In this election season, real-time fact-checking has emerged as a way to simultaneously learn the truth, while a political candidate lies from the podium. This is particularly true in the case of Republican candidate Donald Trump, who has consistently been caught making up facts.
You might think that the truth would turn a Trump supporter into a skeptic, but facts pale in comparison to the social influence of others when it comes to creating opinions.
Perhaps Trump realizes something that social scientists have been arguing for a decade — when a person’s belief about something changes, it also affects belief in other ideas. If you convince people Hillary Clinton wants to abolish the Second Amendment (the right to bear arms), you might also be able to convince them she wants to give undocumented immigrants amnesty.

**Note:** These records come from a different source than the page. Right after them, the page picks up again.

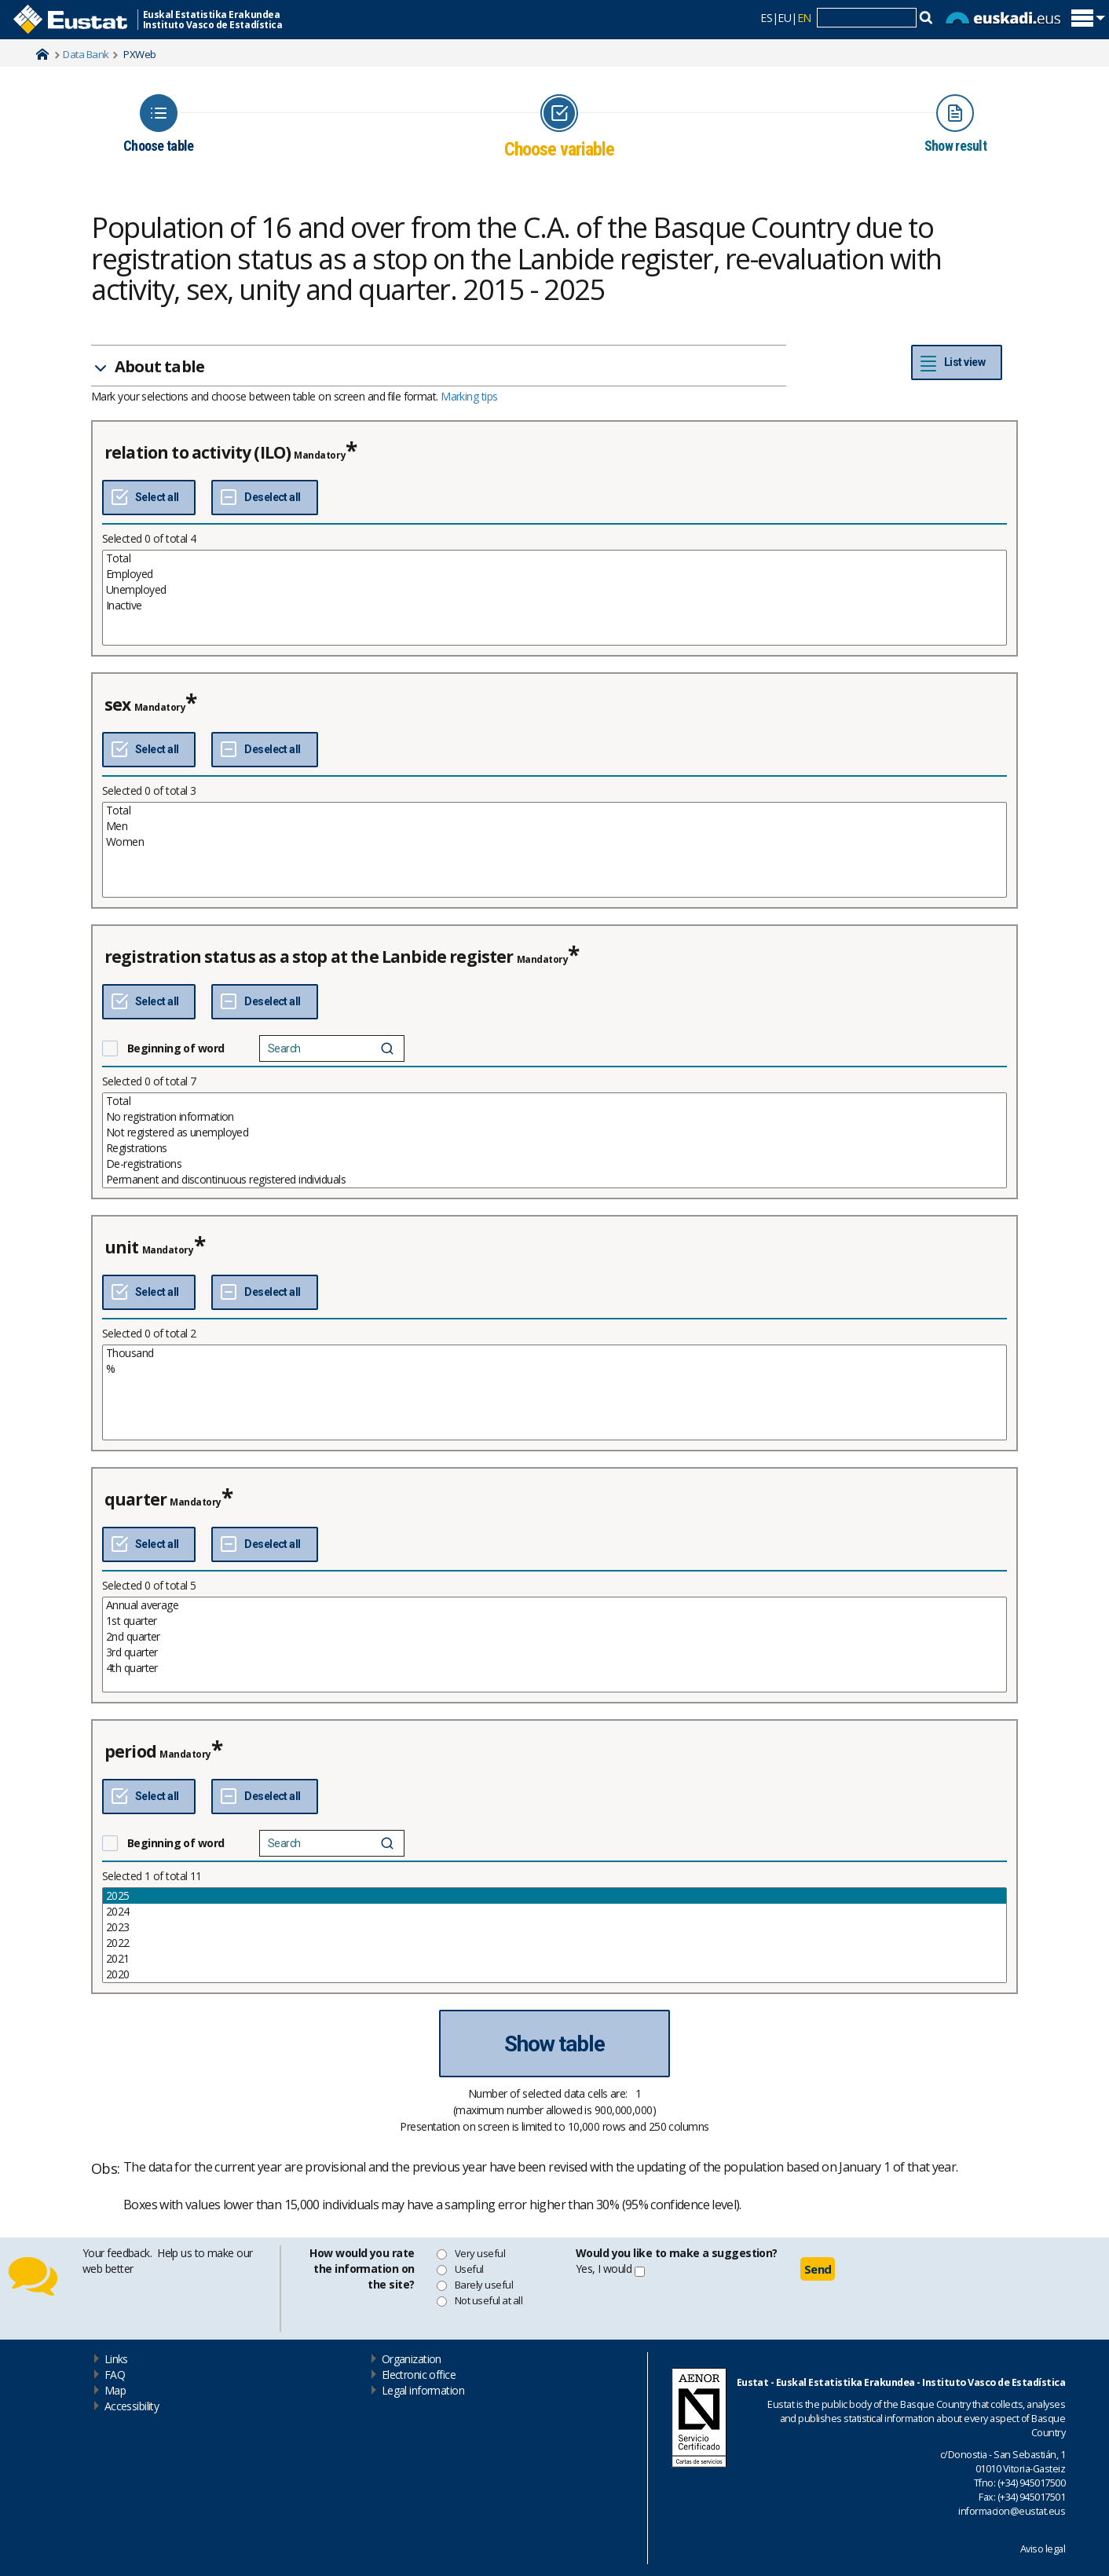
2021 (554, 1959)
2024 (554, 1911)
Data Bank (85, 54)
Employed (554, 574)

But the predicability of this theory has been difficult to pin down. That’s why a team of international researchers, led by sociologist Noah Friedkin, created a mathematical model that they hope will help explain the relationship between social influences, environmental factors, and opinions.
In a paper published Thursday in Science, the researchers contend that the beliefs, held by only a few, have the capability of influencing entire interpersonal networks. In complex circumstances, underlying beliefs can thwart fact — such as the thought that man is too insignificant to have an effect on the planet, and that’s why some people still think that climate change is a hoax.
Researchers used a model with individual nodes that represented the different certainties of belief in “truth statements.” These beliefs may have been changed because of interactions with other people, and each node varied in how much it is open to this influence. The overall system was affected by factors that represented interpersonal influence networks — which in turn affected how much each statement was considered to actually be true. It’s highly complex algebra that attempts to determine what it takes for someone to be absolutely certain of a belief.
“The mathematics of the model allow a calibration of the influence network and logic constraint structures of a population,” the researchers write. “That is, an interference on what logic structure is consistent with observed trajectories of belief.”
The researchers acknowledge that this “field of science is in its infancy,” but they feel that their model could help reduce the “hazard rate of policy fiascos.”
Essentially, if people paid more attention to the structural features of small-group interpersonal influence systems, then they could more succinctly convince them why a policy is necessary.
For example, Democrats might be more successful in advocating for the Affordable Care Act in rural America, if they better understood the complex health and mental health issues that cause many rural Americans to distrust the government.
Reducing belief system dynamics to numbers, illuminates how influential these factors really are. Because at the end of the day, the truth is that people are more influenced by their beliefs than they are by facts.